La sensazione dominante – oltre all’autentica magia che vi ho poc’anzi descritto – è quella di essere trasportati a largo dall’inarrestabile flusso di pensieri di un ispirato Albarn: una sensazione che finisce per svolgere una funzione quasi purificatrice, in piena linea quindi con il concept generale del progetto. La calma di cui avevamo bisogno, dopo un periodo piuttosto duro come quello della pandemia – di cui evidentemente questo prodotto ha risentito –, è tutta qui, in questi 40 minuti scarsi di musica: The Tower Of Montevideo, la titletrack stessa, Daft Wader, Darkness To Light, Polaris, Particles. Tutti momenti – piuttosto alti e delicati – che non escludono affatto il caos ed il conflitto interiore evocati in un brano come Combustion, ad esempio.
La versione introspettiva di Albarn, insomma, è una versione assolutamente travolgente che non delude affatto le aspettative.
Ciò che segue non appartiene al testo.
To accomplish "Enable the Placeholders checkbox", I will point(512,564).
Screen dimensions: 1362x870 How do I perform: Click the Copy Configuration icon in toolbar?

Un vero e proprio successo, tanto per intenderci, dove l’ascolto in cuffia potrebbe rivelarsi un più che valido alleato ed, anzi, è assolutamente quel che vi raccomando. Se non altro, per fare in modo che quel famoso “flusso di pensieri” di cui vi parlavo, penetri dentro di voi, senza lasciarvi alcuna via di scampo, ammesso che vogliate veramente provare a scappare da voi stessi.
Perché, in fondo, è proprio questo il sacro insegnamento contenuto all’interno di quest’ultimo gioiello del cantante londinese: che anche dopo la più dura delle tempeste, c’è e ci sarà sempre modo di tornare ad una sorgente pura ed incontaminata. La nostra pura ed incontaminata sorgente personale.